The only way to move forward with green technology is for government to get out of the way, allow market forces to decide which are the best technologies to invest it, and then allow the profit motive to motivate these powerful corporations in producing the efficient and cheap green energies that people want.  Government will only make bad choices, impose freedom destroying taxes, and ultimately slow down growth and technological advancement.  Scrap enviro-taxes now!

Wednesday, 20 October 2010

Britain's Spending Cuts - Inconsistent!

With France having exploded into rioting over the last week over the extension of the retirement age from 60 to 62, we have seen similar outrage today in Britain as Chancellor George Osborne has announced what are, for the most part, pretty meagre cuts.

Do not be mistaken by the Left's rhetoric, these spending cuts are not strong enough, but they are a start.  The Financial Times for instance is trying to paint these as some sort of mega cuts, but 4.5% cut over 5 years isn't exactly earth-shattering  But, with a strong left-wing movement in Britain, as well as the hard left Liberal Democrats having significant influence in the new government, the current cuts are really all that are politically feasible.  And I believe that on the whole, these cuts will work out well for the Coalition.  It will restore at least some confidence to the markets, and possibly to job creators too, in spite of the tax increases that will hit over the next few years.  Personally, I would have liked to see more cuts to welfare, cuts and reform to the NHS (which has remained untouched), less cuts to the military and less tax increases (which will only prevent growth).

I have an article coming out over the next few days which specifically cover the military cuts, but in the mean time I would like to focus on something that caught my eye that not many media outlets have picked up on.  We have seen that NHS spending has been ring fenced, and this has been debated by many.  But, today it was announced that International Aid has been increased by a stunning 33% and Climate Change funding (whatever the hell that consists of) has been increased by a hefty 18% - you can find an easy to read graph of all the cuts etc here.

Now, I'd be pretty annoyed had they not been cut, but for the budgets to be increased!?  It is quite clear that this is a total fop to the Liberal Democrats.  No conservative with any understanding of immigration would support a massive international aid budget.  The only way to get countries out of poverty is to encourage market growth, not to support big government programs and fund state sponsored dictatorships.  There is no country that has been lifted out of poverty by international aid, not one.  In addition, when you are giving some of that aid to India - a nation that has its very own nuclear weapons program - you know your policy is broken.  Yet this is not being tackled.

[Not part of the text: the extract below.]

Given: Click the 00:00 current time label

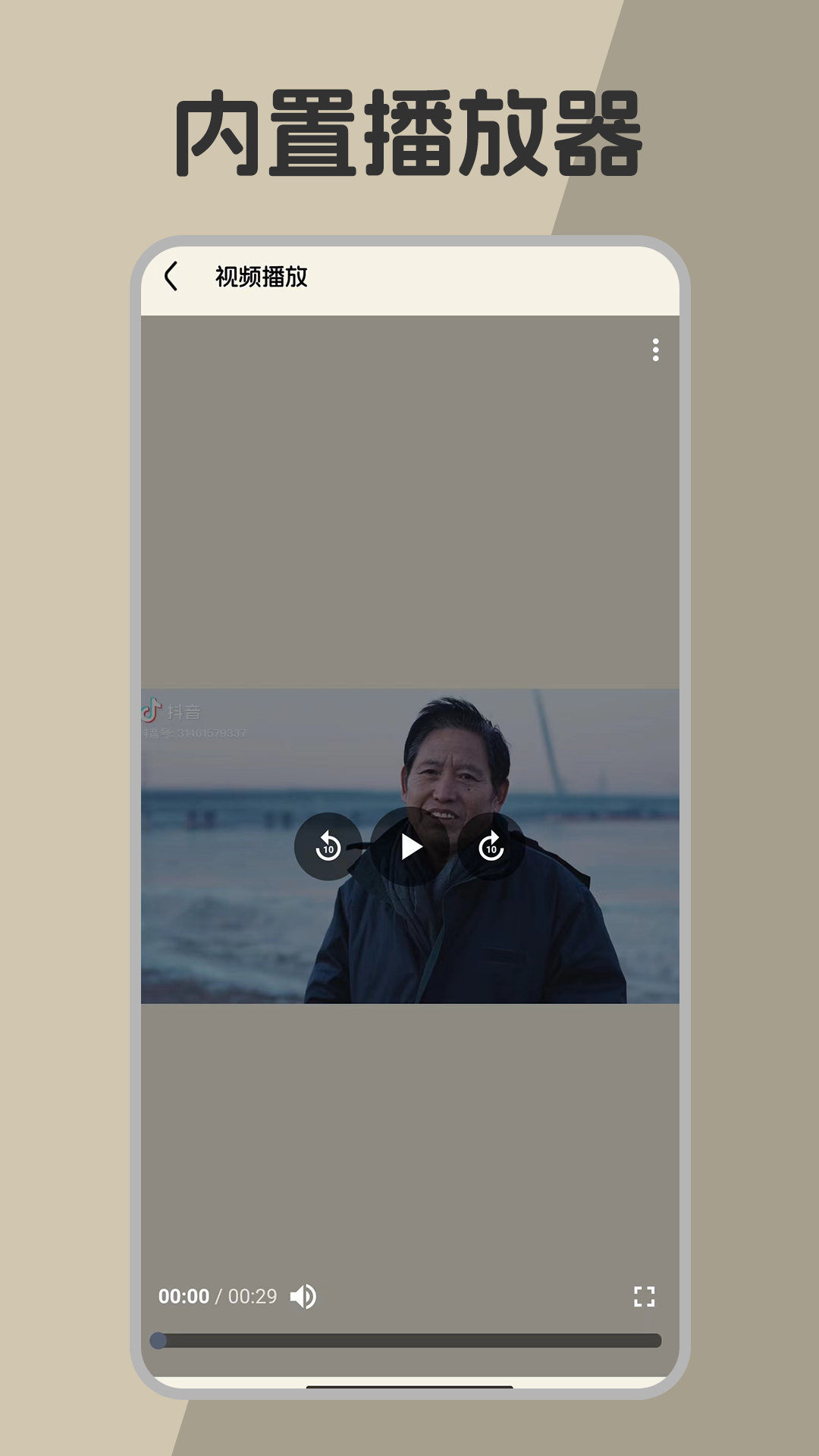Looking at the screenshot, I should click(x=184, y=1297).
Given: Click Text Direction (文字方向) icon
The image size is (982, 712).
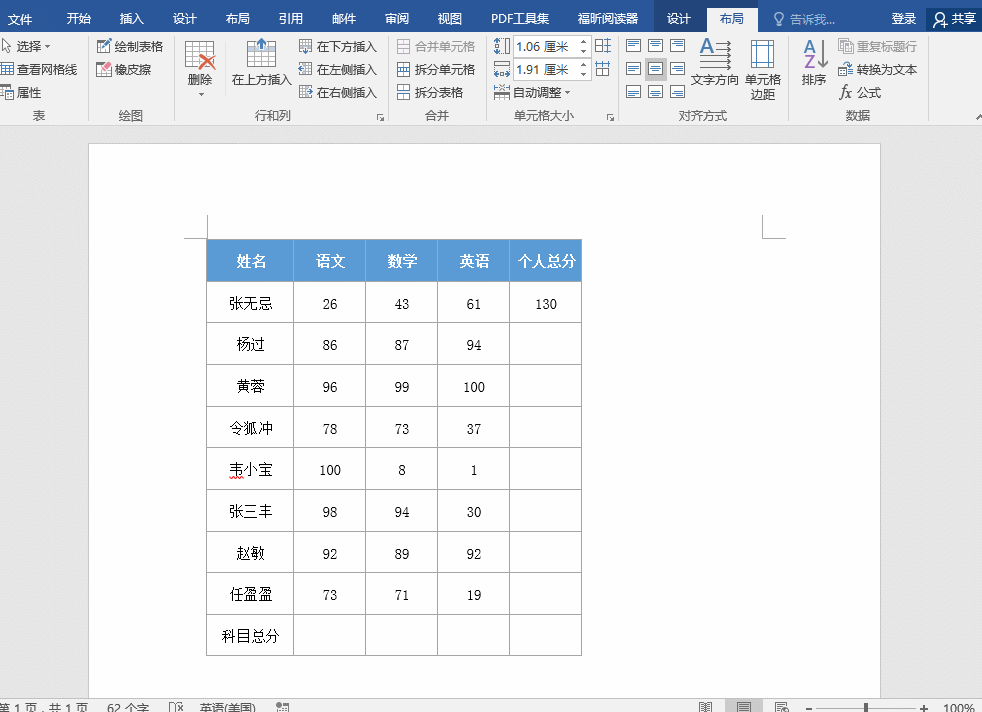Looking at the screenshot, I should (x=715, y=62).
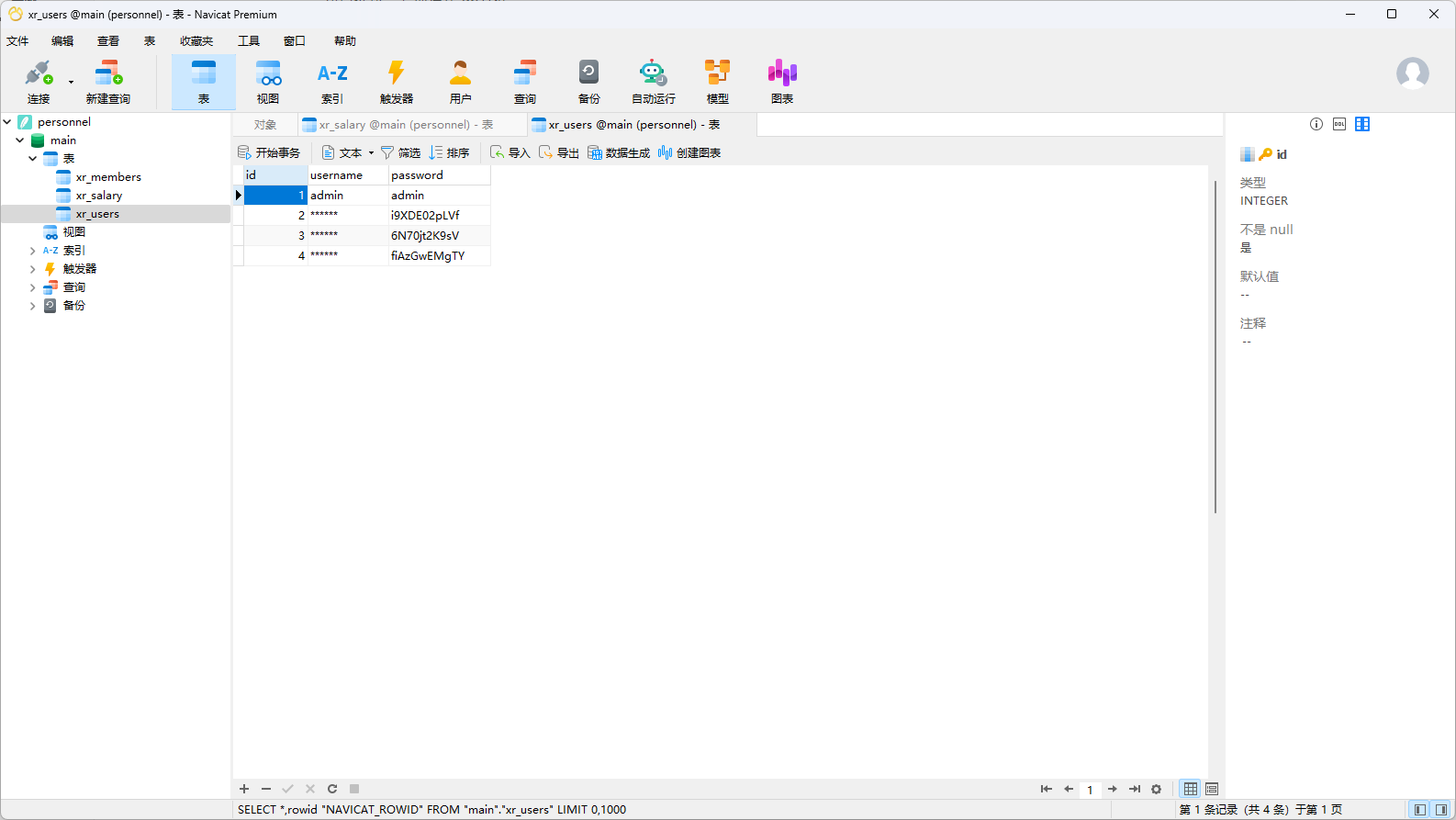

Climate Change - well, unfortunately, whether or not you believe in Climate Change or not, this is nothing more than economic stimulus for supposed "green jobs".  As we have seen in both America and Britain, this doesn't work.  True green jobs, like almost every job, is created by the private sector, not by tax and spend policies subsidising pointless industries.  Again, conservatives know this, left-wingers don't, so why on Earth have we increased the budget?

The spending cuts tell us a lot about the strength of this coalition.  It shows that they have managed to get spending cuts through, but they have had a hell of a lot of compromises to make to the left in order to get them through.  Increases in Climate Change budgets and International aid are enormous concessions, as are enormous cuts to the military budget.  In addition, even with these moderate spending cuts, we are beginning to see a massive backlash from vested interests in the unions and public sector - it is not going to be easy

If the Coalition wants to try and push forward a conservative agenda that is going to put Britain back on the right track (so to speak), it is going to have to fight tooth and nail for it, and with the gaggle of "centrist" Tories and hard-left Liberal Democrats, I just can't see how they are going to do that.